December 23, 2024

The Death of the Dining Room

4 min read
A man eating at a small desk

The dining room is the closest thing the American home has to an appendix—a dispensable feature that served some more important function at an earlier stage of architectural evolution. Many of them sit gathering dust, patiently awaiting the next “dinner holiday” on Easter or Thanksgiving.

That’s why the classic, walled-off dining room is getting harder to find in new single-family houses. It won’t be missed by many. Americans now tend to eat in spaces that double as kitchens or living rooms—a small price to pay for making the most of their square footage.

But in many new apartments, even a space to put a table and chairs is absent. Eating is relegated to couches and bedrooms, and hosting a meal has become virtually impossible. This isn’t simply a response to consumer preferences. The housing crisis—and the arbitrary regulations that fuel it—are killing off places to eat whether we like it or not, designing loneliness into American floor plans. If dining space keeps dying, the U.S. might not have a chance to get it back.

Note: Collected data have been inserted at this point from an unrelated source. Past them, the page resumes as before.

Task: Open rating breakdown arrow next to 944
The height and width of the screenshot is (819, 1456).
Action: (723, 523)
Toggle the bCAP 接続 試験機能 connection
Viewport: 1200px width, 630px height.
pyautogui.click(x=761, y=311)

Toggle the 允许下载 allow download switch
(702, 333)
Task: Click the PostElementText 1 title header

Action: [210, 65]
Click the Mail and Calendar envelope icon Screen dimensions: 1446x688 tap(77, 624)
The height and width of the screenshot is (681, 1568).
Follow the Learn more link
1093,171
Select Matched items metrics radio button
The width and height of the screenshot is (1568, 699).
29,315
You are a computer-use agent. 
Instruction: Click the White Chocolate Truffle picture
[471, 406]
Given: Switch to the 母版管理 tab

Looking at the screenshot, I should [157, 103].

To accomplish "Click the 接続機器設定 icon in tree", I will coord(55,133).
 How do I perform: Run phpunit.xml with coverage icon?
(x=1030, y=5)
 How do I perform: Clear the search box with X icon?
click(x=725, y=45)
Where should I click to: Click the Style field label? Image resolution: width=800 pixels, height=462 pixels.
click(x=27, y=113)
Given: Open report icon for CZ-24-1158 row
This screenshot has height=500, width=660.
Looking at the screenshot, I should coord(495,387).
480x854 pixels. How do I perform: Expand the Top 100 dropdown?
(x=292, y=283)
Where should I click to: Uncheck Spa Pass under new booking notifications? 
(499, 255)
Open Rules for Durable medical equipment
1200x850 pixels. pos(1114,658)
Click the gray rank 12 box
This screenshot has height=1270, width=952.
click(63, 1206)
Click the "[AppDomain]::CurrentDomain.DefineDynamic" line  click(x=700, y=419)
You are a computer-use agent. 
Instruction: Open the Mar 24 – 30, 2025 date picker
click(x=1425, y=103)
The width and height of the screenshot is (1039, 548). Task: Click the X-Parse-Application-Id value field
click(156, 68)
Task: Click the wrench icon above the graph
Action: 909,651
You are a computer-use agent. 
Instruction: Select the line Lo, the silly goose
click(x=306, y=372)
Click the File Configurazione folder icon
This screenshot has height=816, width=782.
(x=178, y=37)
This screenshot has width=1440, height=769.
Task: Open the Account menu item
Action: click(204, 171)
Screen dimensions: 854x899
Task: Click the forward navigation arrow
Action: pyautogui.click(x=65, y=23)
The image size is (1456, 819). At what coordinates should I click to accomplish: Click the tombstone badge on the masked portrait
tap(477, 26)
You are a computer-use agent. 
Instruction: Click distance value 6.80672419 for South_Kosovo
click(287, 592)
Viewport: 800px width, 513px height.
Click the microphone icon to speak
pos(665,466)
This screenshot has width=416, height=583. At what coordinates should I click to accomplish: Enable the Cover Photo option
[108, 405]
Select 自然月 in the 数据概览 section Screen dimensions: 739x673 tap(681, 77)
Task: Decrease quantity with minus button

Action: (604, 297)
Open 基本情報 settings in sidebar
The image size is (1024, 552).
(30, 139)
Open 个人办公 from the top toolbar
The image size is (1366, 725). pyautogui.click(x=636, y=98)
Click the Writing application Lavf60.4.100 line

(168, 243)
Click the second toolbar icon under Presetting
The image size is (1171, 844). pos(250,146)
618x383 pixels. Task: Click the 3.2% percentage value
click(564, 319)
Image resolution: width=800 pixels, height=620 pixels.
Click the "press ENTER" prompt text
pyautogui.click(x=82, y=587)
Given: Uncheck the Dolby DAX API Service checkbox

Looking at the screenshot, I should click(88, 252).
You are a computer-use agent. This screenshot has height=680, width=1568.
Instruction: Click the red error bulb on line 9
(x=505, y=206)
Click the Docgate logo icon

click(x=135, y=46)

The apex predator of the dining room is the “great room”—a combined living room and kitchen, bridged by an open dining space. “It’s not that Americans don’t want dining rooms. It’s that they want something else, and that takes up space,” explains Stephen Smith, the executive director of the Center for Building in North America, a nonprofit that advocates for building-code reform. “In a single-family home, that’s a great room. And so that’s what developers build.”

According to surveys in 2015 and 2016 by the National Association of Home Builders, 86 percent of households want a combined kitchen and dining room—a preference accommodated by only 75 percent of new homes. If anything, the classic dining room isn’t dying fast enough for most people’s taste.

The transition from the classic dining room to the great room mirrors the changes in gender norms and family formation that have occurred over the past 125 years. The dining room emerged in the early 20th century, when an ascendant upper middle class hired migrant laborers as servants. Many American homes from that era were designed around creating a separate sphere for “the help,” with sectioned-off kitchens, laundry rooms, and servants’ quarters. You can still find anachronistic allowances for servants’ quarters tucked away in zoning codes that otherwise ban secondary units.

In households where servants were unaffordable, domestic work fell to women. Separate dining rooms and kitchens thus reinforced the segregation of male and female spaces, while allowing generations of newly minted homeowners to ape the design norms of yesteryear’s elites. Women today still do most of the cooking and cleaning, but as dining rooms and kitchens fuse with living rooms, more members of the household spend time in all of those spaces—and even take on a little more of the labor.

If dining space is merging with other rooms in single-family homes, it’s vanishing altogether from newly constructed apartments. Americans might not mind what’s happening to their houses, but the evolution of apartments is a more complicated story.

“For the most part, apartments are built for Netflix and chill,” Bobby Fijan, a real-estate developer and floor-plan expert, told me. “The reason the dining room is disappearing is that we are allocating [our] limited space to bedrooms and walk-in closets.” Even though we’re dining at home more and more—going to restaurants peaked in 2000—many new apartments offer only a kitchen island as an obvious place to eat.

This is partly a response to shrinking household size. According to the U.S. Census Bureau, the share of one-person households more than tripled from 1940 to 2020. A dedicated dining space might feel wasted on someone who lives alone. And for young, unmarried apartment dwellers with only a roommate or two, developers typically sacrifice a common dining space in order to maximize personal space.

As households and dining spaces have contracted, the number of people eating alone has grown. According to a 2015 report by the Food Marketing Institute, nearly half the time we spend eating is spent in isolation, a central factor in America’s loneliness epidemic and a correlate to a range of physical- and mental-health problems.

Do we want to live this way—or do we have to, thanks to America’s housing supply? “It’s a chicken-and-an-egg problem,” Fijan said. How many more dinners would be shared if we had the space to host guests?

Stephen Smith doesn’t buy that the death of dining space is purely a function of consumer preferences. In most U.S. cities, he told me, building codes mandate double-loaded corridors—or two rows of apartments along a hall—making larger units difficult to build. “When you can only build small apartments with one wall of windows, rooms will naturally disappear,” he said. “Nobody wants a dining room without a window.”

In cities across the country, apartments are shrinking, even as single-family homes continue to grow. The difference is that many of the former are subject to arbitrary zoning rules that limit the total amount of floor area that can be built—in places where apartments can be built at all. Combine an acute housing shortage with tight zoning rules (as in cities such as New York and Los Angeles), and you end up with a lot of tiny apartments and few dining rooms.

In an age when Americans are spending less and less time with one another, a table and some chairs could be just what we need. For what it’s worth, scientists have begun to think that the appendix does have a use—as a reservoir for healthy gut bacteria. Dining rooms should be so lucky.